I'm trying to create a materialized view (MV) in RisingWave which depends on two other views, but I keep encountering a timeout error with the following message from the metadata server:
thread 'risingwave-main' panicked at src/meta/src/barrier/mod.rs:303:17:
duplicated table in concurrent checkpoint
This happens after the first attempt times out. The MV I'm trying to create is as follows:
CREATE MATERIALIZED VIEW port_snapshot AS
SELECT
timestamp, nd.source, nd.iface, up
FROM
net_device_ifaces AS nd
RIGHT JOIN
port_history AS ph ON
nd.source = ph.source AND
nd.iface = ph.iface
WHERE
timestamp > NOW() - INTERVAL '15 days'
AND
timestamp = (
SELECT
MAX(timestamp)
FROM
port_history
WHERE
source = nd.source AND
iface = nd.iface
)
GROUP BY timestamp, source, iface, up;
The row count for port_snapshot
in that time period is approximately 2.8 million. Both input views are materialized views. The metadata server has 2 cores and 2 GB of RAM. I'm deploying using Kubernetes (k8s) with etcd, and using the RisingWave operator; deployed a 1.5.0
cluster. The job stalls at around 3.45% and eventually fails with an error indicating that the metadata server crashed and restarted. I've also noticed warnings about using an in-memory remote object store for Meta Backup, which is not recommended for a production environment. I'm currently using Google Cloud Storage (GCS) as the backing store for hummock.

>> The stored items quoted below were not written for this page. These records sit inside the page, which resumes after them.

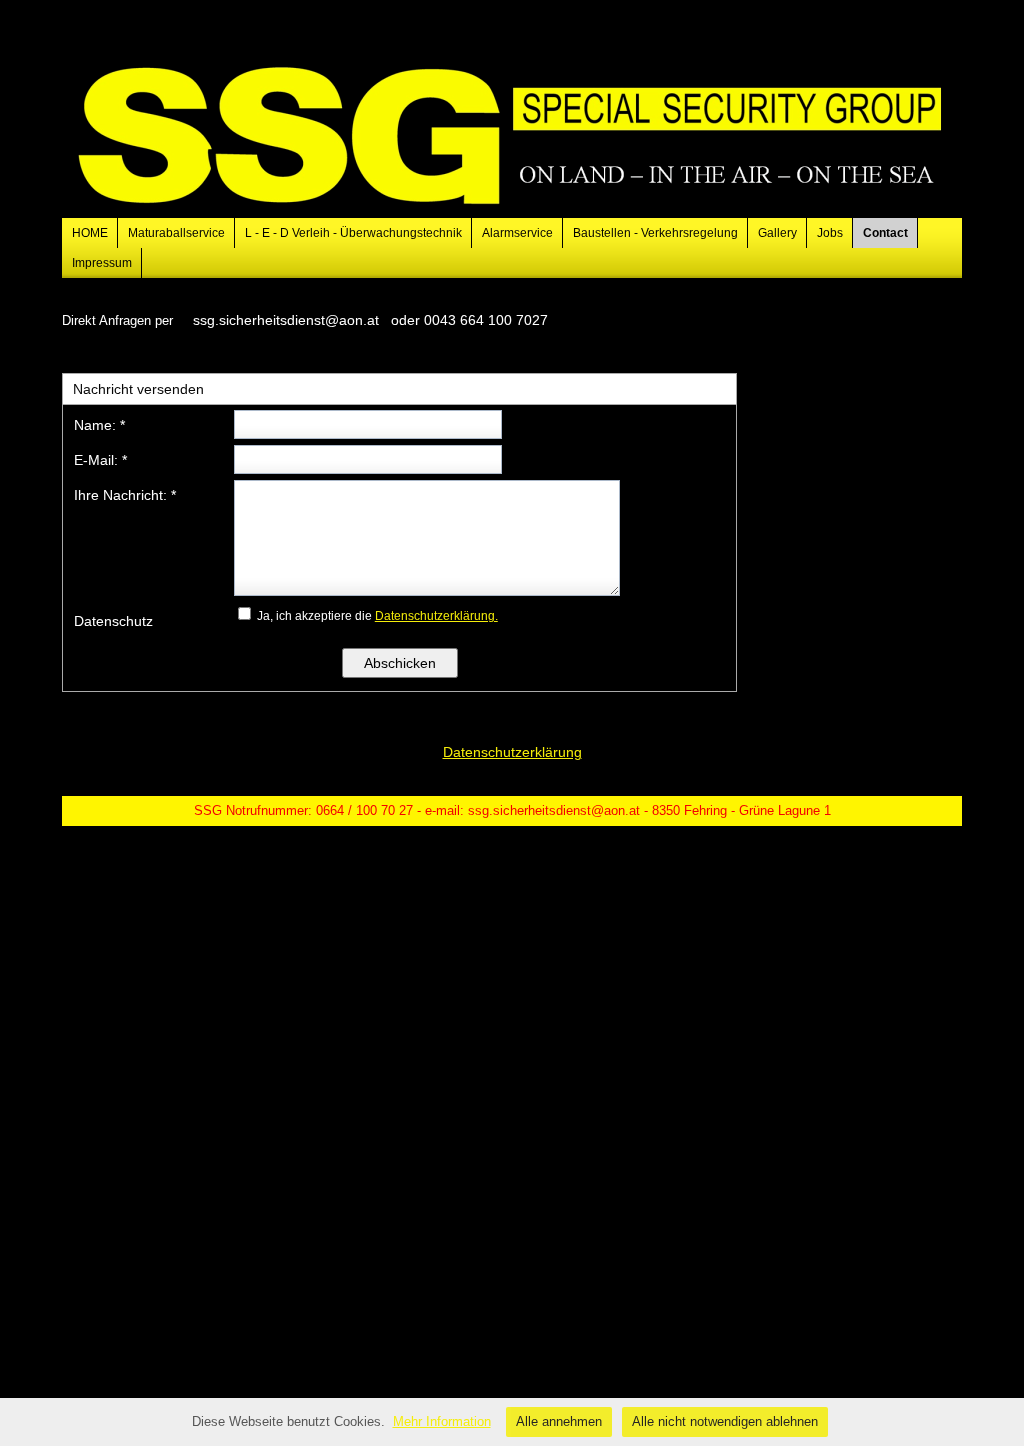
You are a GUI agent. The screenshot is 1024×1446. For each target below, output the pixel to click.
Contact (885, 233)
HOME (90, 233)
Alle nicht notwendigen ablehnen (725, 1421)
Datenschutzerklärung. (436, 616)
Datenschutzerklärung (512, 752)
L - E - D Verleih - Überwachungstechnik (353, 233)
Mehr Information (442, 1421)
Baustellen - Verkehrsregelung (655, 233)
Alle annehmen (559, 1421)
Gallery (777, 233)
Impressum (102, 263)
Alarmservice (517, 233)
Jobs (830, 233)
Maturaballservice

What could be causing this timeout issue, and how can I resolve it to successfully create the materialized view?
Josh Toft
Asked on Dec 21, 2023
It seems that the root cause of the issue is related to GCS read operations taking an excessive amount of time, leading to a halt in handling barriers. To mitigate this issue, you can lower the streaming read timeout in the RisingWave configuration to avoid the problem from recurring. Specifically, you can set the object_store_streaming_read_timeout_ms
to a lower value, such as 60000
milliseconds. This workaround should help until the issue is fixed in a future release, such as version 1.6. Additionally, ensure that your backup_storage_url
and backup_storage_directory
are correctly configured in the risingwave.toml
file or through the ALTER SYSTEM SET
command.
Here's an example of how to set the streaming read timeout:
[storage.object_store]
object_store_streaming_read_timeout_ms = 60000
And for setting the backup_storage_url
:
ALTER SYSTEM SET backup_storage_url TO "gcs://your-bucket-name/your-subdirectory";